Similarly, Kulkarni has issued a statement on the “situation” in Kashmir that does nothing to shine the light on the historic betrayal of the Kashmiri people represented by the revocation of Article 370, and the enormous human suffering caused by the Government of India’s tyrannical curfew and lockdown, imposed long before Covid-19. In this regard, Kulkarni apparently does not want to displease his RSS supporters by condemning the unprecedented human rights catastrophe in Kashmir, something many prominent Democrats have done, in the form of statements and House resolutions. For Kulkarni to call out the role of the India’s Hindu nationalist government in causing such suffering on Kashmir’s civilian population is unthinkable. In fact, Kulkarni is loath to even call out the Indian military’s tyranny in Kashmir, and instead prefers to advise the Indian government “behind closed doors,” through the “ladder of diplomacy.”

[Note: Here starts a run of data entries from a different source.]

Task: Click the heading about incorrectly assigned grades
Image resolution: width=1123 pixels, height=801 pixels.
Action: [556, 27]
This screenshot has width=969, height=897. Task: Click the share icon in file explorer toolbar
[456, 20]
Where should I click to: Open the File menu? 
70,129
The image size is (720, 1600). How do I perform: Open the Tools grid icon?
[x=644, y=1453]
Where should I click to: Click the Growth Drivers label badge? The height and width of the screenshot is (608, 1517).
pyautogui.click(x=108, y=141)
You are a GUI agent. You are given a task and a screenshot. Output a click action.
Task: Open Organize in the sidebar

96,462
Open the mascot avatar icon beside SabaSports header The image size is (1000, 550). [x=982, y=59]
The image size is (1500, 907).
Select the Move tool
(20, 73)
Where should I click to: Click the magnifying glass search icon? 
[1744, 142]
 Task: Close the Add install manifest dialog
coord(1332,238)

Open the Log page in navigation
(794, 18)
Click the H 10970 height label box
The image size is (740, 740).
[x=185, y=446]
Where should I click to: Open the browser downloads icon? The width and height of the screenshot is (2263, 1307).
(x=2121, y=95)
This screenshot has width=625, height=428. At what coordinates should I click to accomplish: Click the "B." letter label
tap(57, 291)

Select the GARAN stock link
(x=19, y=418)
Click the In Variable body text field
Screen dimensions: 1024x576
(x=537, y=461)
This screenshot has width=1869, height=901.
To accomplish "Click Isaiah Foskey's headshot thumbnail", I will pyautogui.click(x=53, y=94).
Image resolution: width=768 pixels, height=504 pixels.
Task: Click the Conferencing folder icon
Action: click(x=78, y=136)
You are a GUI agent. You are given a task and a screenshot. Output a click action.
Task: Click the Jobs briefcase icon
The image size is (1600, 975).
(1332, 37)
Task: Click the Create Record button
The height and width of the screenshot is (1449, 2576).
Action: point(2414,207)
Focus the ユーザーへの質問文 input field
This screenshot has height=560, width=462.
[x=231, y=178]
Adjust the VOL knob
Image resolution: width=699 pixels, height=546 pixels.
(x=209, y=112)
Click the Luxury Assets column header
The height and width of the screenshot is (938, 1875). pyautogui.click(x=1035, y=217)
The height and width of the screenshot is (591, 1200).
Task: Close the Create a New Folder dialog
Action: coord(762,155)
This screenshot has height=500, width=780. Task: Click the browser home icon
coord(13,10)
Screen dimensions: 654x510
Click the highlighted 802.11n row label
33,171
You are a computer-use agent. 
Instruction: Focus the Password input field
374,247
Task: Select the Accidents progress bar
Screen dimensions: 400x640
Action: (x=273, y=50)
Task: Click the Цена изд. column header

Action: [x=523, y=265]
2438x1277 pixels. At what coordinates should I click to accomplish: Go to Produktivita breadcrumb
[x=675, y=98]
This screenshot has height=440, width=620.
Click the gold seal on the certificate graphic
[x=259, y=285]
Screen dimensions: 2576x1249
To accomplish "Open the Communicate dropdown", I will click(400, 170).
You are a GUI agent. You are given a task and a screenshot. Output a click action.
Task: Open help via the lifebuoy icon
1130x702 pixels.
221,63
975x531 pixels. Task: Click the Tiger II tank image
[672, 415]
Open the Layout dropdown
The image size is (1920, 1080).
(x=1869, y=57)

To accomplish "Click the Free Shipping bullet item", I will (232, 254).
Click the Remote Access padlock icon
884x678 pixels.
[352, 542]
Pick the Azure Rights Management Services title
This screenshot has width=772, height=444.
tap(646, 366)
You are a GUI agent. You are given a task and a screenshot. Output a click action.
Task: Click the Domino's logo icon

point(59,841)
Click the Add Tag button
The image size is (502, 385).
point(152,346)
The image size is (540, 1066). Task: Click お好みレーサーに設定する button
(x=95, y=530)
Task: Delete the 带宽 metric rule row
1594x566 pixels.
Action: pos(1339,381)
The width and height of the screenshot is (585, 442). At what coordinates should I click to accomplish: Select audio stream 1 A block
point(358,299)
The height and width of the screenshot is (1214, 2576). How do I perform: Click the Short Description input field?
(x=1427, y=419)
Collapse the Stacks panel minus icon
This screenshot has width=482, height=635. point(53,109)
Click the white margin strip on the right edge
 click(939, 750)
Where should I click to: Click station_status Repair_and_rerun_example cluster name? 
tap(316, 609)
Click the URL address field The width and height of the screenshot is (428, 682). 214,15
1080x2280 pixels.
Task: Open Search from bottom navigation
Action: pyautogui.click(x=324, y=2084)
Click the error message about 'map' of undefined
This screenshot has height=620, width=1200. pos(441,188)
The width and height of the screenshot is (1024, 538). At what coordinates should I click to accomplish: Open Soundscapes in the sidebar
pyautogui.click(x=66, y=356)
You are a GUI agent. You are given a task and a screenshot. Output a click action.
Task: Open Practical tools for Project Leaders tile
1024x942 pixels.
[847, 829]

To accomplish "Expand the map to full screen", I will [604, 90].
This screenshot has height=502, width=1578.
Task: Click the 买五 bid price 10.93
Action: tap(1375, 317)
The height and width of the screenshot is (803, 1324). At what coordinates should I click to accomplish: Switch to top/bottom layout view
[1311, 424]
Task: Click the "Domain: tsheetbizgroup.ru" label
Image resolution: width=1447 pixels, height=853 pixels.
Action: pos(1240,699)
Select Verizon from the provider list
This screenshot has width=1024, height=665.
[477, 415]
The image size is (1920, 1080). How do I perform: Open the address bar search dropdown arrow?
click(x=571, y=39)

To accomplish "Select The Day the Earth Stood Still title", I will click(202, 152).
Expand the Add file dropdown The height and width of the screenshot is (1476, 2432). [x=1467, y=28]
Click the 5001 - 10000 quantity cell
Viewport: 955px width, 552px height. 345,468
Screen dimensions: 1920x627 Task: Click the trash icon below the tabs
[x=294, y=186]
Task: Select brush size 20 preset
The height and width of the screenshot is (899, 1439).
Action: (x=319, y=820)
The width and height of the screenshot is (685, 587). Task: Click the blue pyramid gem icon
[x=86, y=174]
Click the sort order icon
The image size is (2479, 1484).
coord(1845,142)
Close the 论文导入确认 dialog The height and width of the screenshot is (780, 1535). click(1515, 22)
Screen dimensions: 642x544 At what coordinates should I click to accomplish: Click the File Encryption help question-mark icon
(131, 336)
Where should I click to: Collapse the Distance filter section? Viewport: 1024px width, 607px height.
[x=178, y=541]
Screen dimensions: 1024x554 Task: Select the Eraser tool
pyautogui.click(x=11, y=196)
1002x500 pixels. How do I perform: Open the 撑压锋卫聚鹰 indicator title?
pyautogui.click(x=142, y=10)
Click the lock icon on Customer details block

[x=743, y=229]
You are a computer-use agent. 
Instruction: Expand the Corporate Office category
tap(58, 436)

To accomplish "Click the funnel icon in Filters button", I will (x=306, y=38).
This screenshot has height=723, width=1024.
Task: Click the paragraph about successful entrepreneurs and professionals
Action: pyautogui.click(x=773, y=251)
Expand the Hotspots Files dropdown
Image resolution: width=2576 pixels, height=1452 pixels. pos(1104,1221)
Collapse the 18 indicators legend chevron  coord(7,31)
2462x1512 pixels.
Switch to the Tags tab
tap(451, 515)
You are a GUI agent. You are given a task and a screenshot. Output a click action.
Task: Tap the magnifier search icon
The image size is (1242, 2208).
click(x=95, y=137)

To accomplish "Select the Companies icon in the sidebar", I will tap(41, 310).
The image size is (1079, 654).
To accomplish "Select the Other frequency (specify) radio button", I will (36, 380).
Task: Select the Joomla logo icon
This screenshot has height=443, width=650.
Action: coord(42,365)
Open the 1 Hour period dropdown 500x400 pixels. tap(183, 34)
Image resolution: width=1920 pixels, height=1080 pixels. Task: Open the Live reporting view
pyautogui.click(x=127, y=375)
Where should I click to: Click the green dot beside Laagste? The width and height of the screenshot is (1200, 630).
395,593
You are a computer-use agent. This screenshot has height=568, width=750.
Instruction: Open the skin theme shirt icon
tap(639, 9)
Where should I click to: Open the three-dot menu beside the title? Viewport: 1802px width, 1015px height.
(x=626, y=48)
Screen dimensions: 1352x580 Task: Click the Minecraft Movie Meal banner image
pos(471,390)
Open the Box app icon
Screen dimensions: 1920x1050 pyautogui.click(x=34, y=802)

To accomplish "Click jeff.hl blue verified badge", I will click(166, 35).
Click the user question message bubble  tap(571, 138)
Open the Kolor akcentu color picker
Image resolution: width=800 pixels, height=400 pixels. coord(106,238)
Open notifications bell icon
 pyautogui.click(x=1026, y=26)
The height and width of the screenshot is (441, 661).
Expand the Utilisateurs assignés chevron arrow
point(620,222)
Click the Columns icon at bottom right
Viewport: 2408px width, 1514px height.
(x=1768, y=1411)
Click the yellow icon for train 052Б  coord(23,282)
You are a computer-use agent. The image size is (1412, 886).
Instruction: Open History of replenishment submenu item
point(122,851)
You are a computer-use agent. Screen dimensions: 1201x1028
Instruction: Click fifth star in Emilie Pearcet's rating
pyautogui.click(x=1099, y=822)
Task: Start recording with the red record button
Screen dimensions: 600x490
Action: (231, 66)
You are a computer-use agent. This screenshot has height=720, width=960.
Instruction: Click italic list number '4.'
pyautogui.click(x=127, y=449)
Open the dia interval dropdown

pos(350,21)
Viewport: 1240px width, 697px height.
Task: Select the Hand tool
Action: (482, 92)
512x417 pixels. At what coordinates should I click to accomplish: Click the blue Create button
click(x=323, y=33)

The truth about Sri Kulkarni’s campaign is closely tied to the money trail. Kulkarni has accepted in excess of $80,000 from just 10 families linked to RSS affiliates in the United States. Despite repeated demands by voters in his district to return such tainted donations, Kulkarni has instead doubled down, attacking those raising concerns as “nefarious actors,” while claiming he was unaware of the RSS as an organization.

It is possible that Kulkarni is genuine in his advocacy for the environment and his concern about gun violence. However, his janus-faced campaign is being weighed down by its own internal contradictions and his refusal to come clean on important facts that affect his prospective constituents. Among all the lies of the 2020 elections, Kulkarni’s claim that he is against fascism and nationalism must rank among the most brazen.

The opinions expressed in this article are the author’s own.